蕎麦というのは、もともとは米が育たないやせた土地でも実が実ると古くから栽培されていたそうですが、長い間、蕎麦がきのように練って塊状のものを食べていたといいます。今のような蕎麦切りで食べるようになったのは戦国末期から江戸初期にかけて。
以来、400余年。全国各地で様々なご当地蕎麦が育まれました。
蕎麦と聞いて最初に浮かぶのはやはり『せいろ』。
私は、二っ八よりもコシと香りの強い十割がよい。
少し辛めのツユにちょいとつけて、あとは勢いでズズっと一気にいく。
しっかりとした歯ごたえと、鼻から抜ける香ばしい匂い。
幸せを感じます。
つゆに香る鰹だしの匂いもまたしかり。
寒くなれば、温かい『天南』、『玉子そば』、『にしんそば』もいいですね。
ところで、以前 本blogでも触れましたが、江戸には及ばないもののふるさとしずおかにはうまい蕎麦屋が意外に多い。
本格派のこなや、黒麦、まえ田、きしがみ、KURITAなど。
ややカジュアルですが、人気店の八兵衛、そば半、戸隠、つむらやもよし。
老舗といえば『河内庵』、『安田屋本店』。
ある調査によると、静岡県の蕎麦店は877軒で全国第9位。
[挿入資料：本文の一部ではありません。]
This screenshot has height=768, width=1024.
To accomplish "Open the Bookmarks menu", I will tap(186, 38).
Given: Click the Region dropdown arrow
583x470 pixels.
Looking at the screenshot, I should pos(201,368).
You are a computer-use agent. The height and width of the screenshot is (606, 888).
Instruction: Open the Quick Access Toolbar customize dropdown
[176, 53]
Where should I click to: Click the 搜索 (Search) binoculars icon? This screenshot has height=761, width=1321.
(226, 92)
人口10万人当たりの店舗数は約24軒で全国第12位。これだけみると、それほど蕎麦に親しんでいる雰囲気は感じません。
しかし、歴史を紐解くと、ふるさとしずおかの蕎麦がなぜうまいのかがいっぺんに納得できる二大事件が見つかります。
1605年~16年の家康公の大御所政治時代と1869年~91年のケイキさん来静。
このとき、ふるさとしずおかには、この徳川宗家のビッグネームとともに江戸から優秀な蕎麦職人がたくさんやってきたのです。
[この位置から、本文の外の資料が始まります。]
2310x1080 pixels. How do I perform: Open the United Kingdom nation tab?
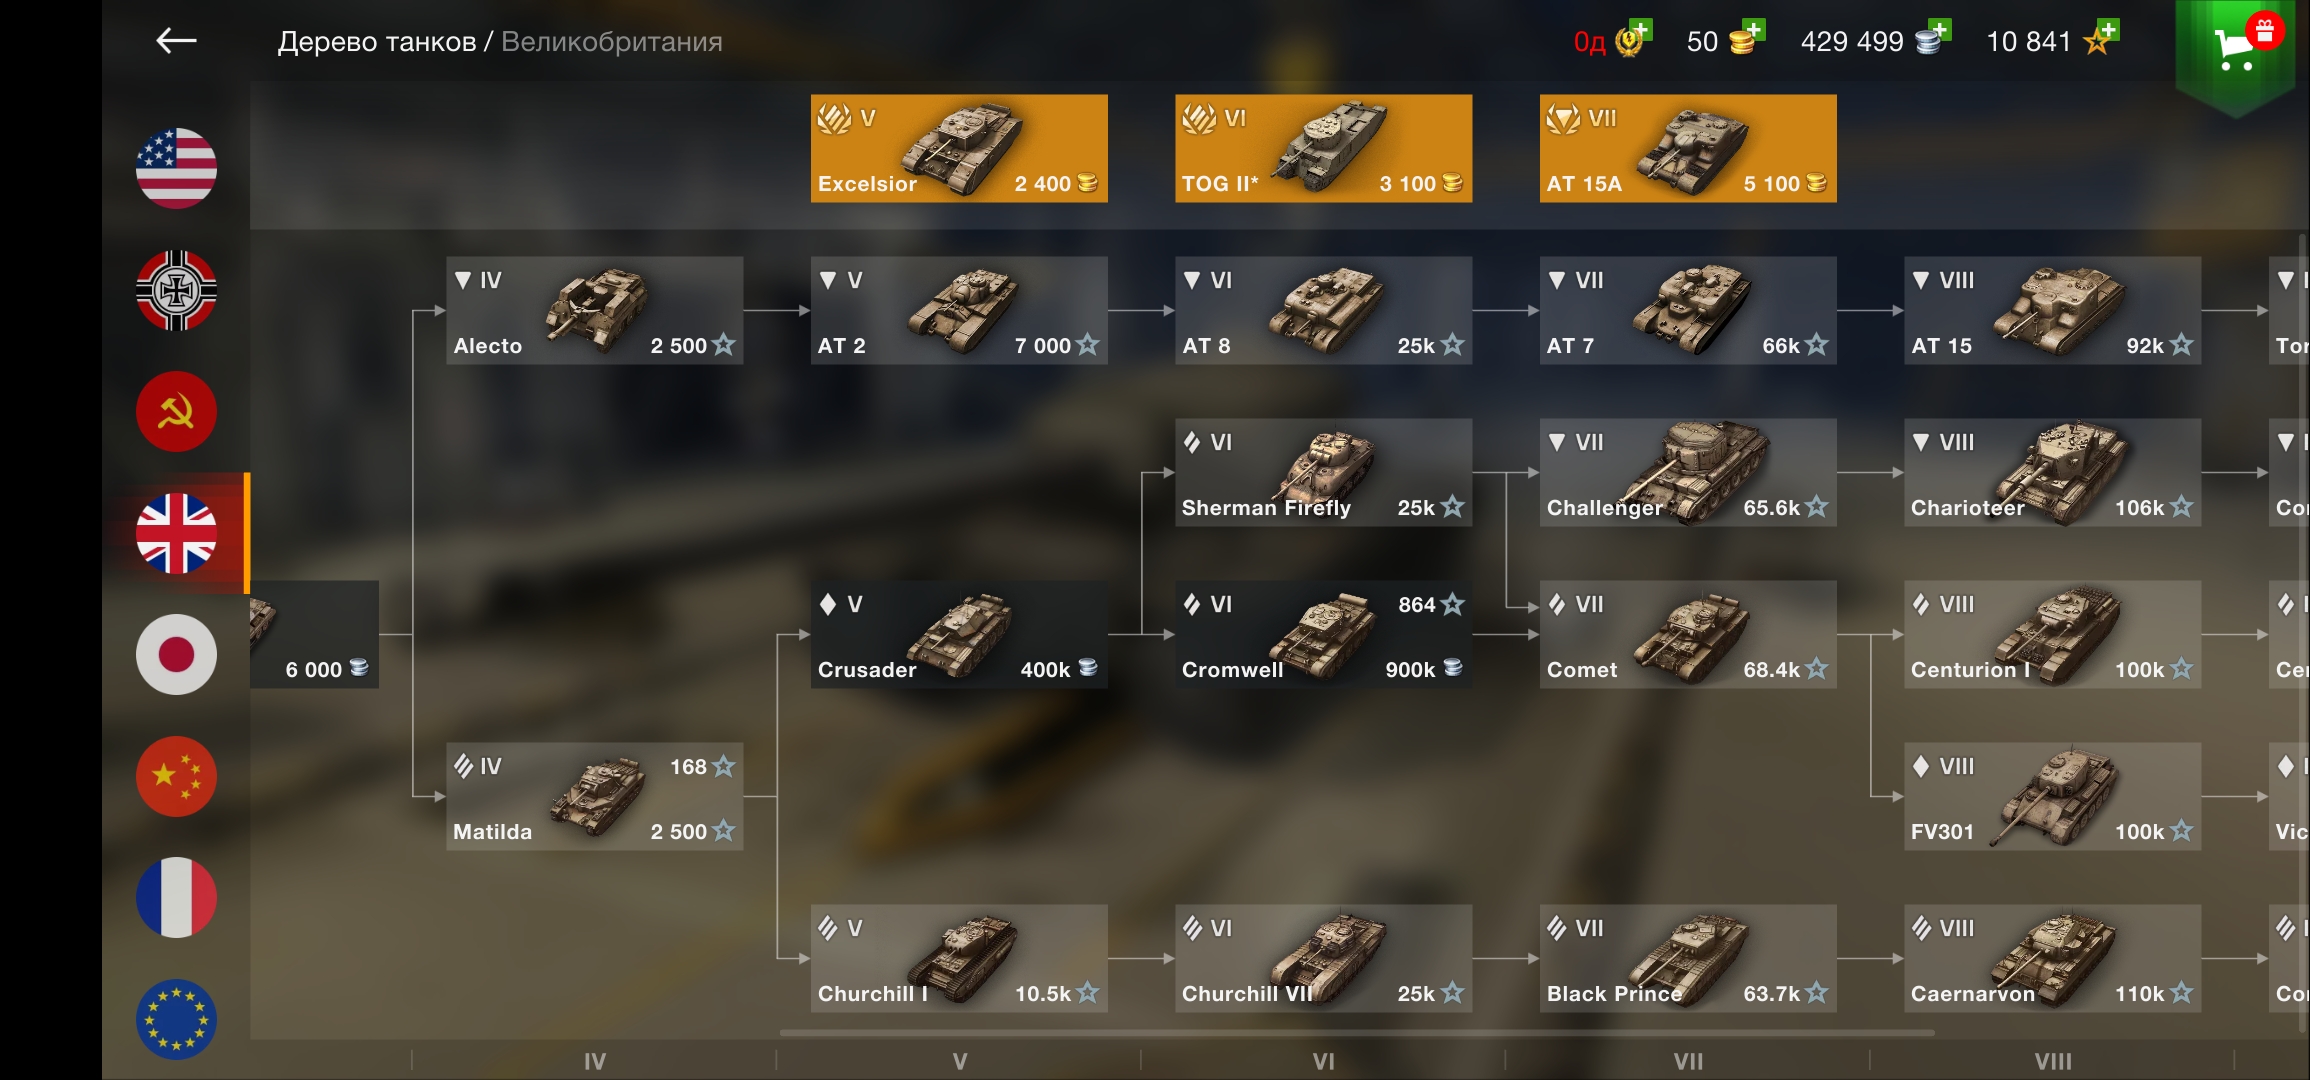tap(176, 533)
江戸の人口が15万といわれた大御所政治の時代、なんと駿府の人口は10万とも12万ともいわれ、京大坂に次ぐ日本でも有数の大都市だったそうです。
賑わいのある城下町に江戸蕎麦が根付き、それが400年の間に受け継がれ、今日のものになったんですね。
しかし、ふるさとしずおかの蕎麦つゆ。江戸蕎麦と比べてかえしがやや甘め。
これが特徴なんでしょうなぁ。
というわけで、きょうは、ふるさとしずおかの蕎麦はうまいというお話でした。
やっぱり、ふるさとしずおかはいいところだねぇ。